BALTIMORE — It seemed like a fairly innocent play. Catcher Chad Moeller grounded a ball up the middle to start the bottom of the fifth inning, it ricocheted off Trevor Cahill's glove and rolled into shallow left field.
But it also — at least momentarily — affected Cahill's performance, as the hit started a two-run rally that eventually led to a 3-2 Baltimore Orioles victory over the A's at Camden Yards on Tuesday. After the inning, the normally mild-mannered Cahill threw his glove down when he reached the dugout.

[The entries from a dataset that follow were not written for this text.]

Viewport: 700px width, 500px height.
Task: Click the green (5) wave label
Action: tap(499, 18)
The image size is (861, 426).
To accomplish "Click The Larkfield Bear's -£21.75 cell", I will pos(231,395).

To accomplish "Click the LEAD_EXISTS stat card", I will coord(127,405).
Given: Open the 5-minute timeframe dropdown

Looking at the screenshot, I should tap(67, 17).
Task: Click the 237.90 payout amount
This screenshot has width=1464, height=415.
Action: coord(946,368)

"I knew I shouldn't have touched it right when I tried to bring my glove away," Cahill said. "It hit off of my glove, and I just kind of let things unravel. I was just disappointed that I didn't let it go."

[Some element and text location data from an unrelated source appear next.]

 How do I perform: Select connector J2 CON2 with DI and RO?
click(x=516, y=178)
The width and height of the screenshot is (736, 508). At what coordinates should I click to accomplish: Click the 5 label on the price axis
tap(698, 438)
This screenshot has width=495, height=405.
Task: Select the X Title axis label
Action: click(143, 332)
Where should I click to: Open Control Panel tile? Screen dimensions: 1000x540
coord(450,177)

Moeller's hit was one of eight surrendered by Cahill, who still has not won since July 22, when he pitched seven innings against the Minnesota Twins.
But Tuesday's outing can be viewed as a step in the right direction. Cahill (6-12) stranded three runners in the first three innings and retired the last eight batters he faced after giving up three singles in the fifth. It was also only the third time in 24 starts that he hasn't issued a walk and the first time in 10 starts that he didn't allow a home run.
In his previous three starts — against Boston, Toronto and Texas — Cahill gave up a combined 17 earned runs, five homers and 13 walks as his ERA went from 4.50 to 5.13.
The loss snapped the A's nine-game win streak over the Orioles, but Oakland still can clinch a season-best third straight series victory with a win today.
"That's what I've been trying to do, go deep in the game. And I was really happy I didn't walk anybody," Cahill said. "That's kind of how I've been struggling this year. I fell behind a couple times, but I was still able to get some outs."
The A's had a chance to tie the game in the ninth as Tommy Everidge singled to open the inning. After Ryan Sweeney grounded out, Mark Ellis grounded to third baseman Melvin Mora, who bobbled the ball before throwing to first base.
Ellis was called out by umpire Ted Barrett, although television replays indicated he was safe. A's manager Bob Geren argued to no avail, and pinch hitter Nomar Garciaparra flied out to center field in his first at-bat since Aug. 6 to end the game.
"There's nine innings of baseball," Geren said. "You can't blame anything on one play or one call ever."
In his first start against the A's, the Orioles' David Hernandez (4-4) went 62/3 innings and allowed six hits and had six strikeouts.
Scott Hairston hit a solo home run to left in the fourth, and Adam Kennedy gave the A's the lead in the top of the fifth with another solo shot to right-center.
The A's have hit nine homers in the first five games of this six-game road trip.
"He has a good fastball, and he comes after you," Kennedy said of Hernandez. "Pitchers usually have the advantage when you're not familiar with them. He's got a good arm."